The first of the four albums that this quintet would go on to record is also regarded by many as their best.

“For me, Piece Of Mind was the best album we’d done up to then, easily,” said Steve. “And I carried on thinking that right up until the Seventh Son… album. I’m not saying the two albums we did in between weren’t good – but Piece Of Mind was just special. It was Nicko’s first album, we felt like we were on a high and you can hear that mood on the album.”

It opened in a flurry of drums as Where Eagles Dare introduced the band’s newest member. It contained what would become an all-time Maiden standard in The Trooper, but it also had the love-it-or-hate-it melodic sweep of Flight Of Icarus and a taste of the more epic things to come in the seven-and-a-half-minute closer To Tame A Land. The Bruce-penned Revelations provided more fuel for the religious right, who’d railed against The Number Of The Beast and were unable to read between the lyrical lines. But it was the presence of a backwards message on Still Life that really got them frothing.

Back in the mid-’80s this stuff was taken seriously – by a certain kind of person at least. The infamous Parents Music Resource Center (PMRC) presented ‘evidence’ to the U.S. Congress that metal bands were using subliminal messaging to encourage Satanism. Judas Priest even found themselves on trial after it was claimed that two young fans entered into a suicide pact after listening to some backmasked messages in their music.

* _Collected material_:
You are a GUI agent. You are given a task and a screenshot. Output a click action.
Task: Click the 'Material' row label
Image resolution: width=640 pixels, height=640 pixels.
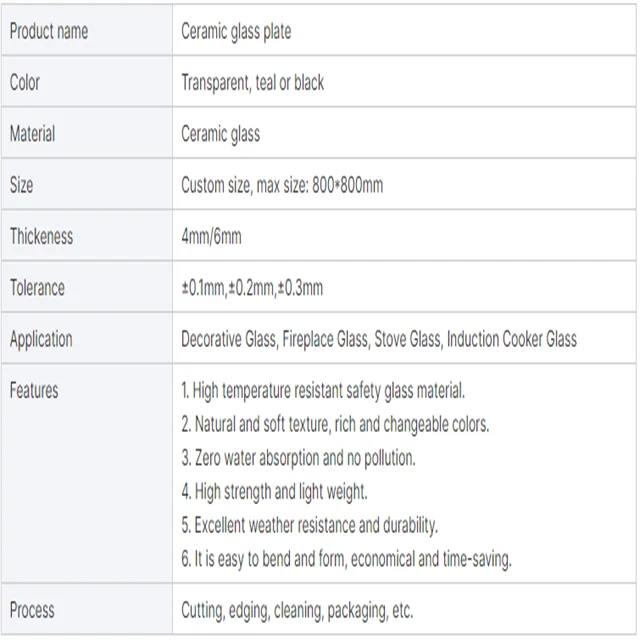pyautogui.click(x=32, y=134)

* _Objective_: Write out the part of the Piece Of Mind text above word for word, starting with "It opened in" and going on through "got them frothing.".

* _Result for this exercise_:
It opened in a flurry of drums as Where Eagles Dare introduced the band’s newest member. It contained what would become an all-time Maiden standard in The Trooper, but it also had the love-it-or-hate-it melodic sweep of Flight Of Icarus and a taste of the more epic things to come in the seven-and-a-half-minute closer To Tame A Land. The Bruce-penned Revelations provided more fuel for the religious right, who’d railed against The Number Of The Beast and were unable to read between the lyrical lines. But it was the presence of a backwards message on Still Life that really got them frothing.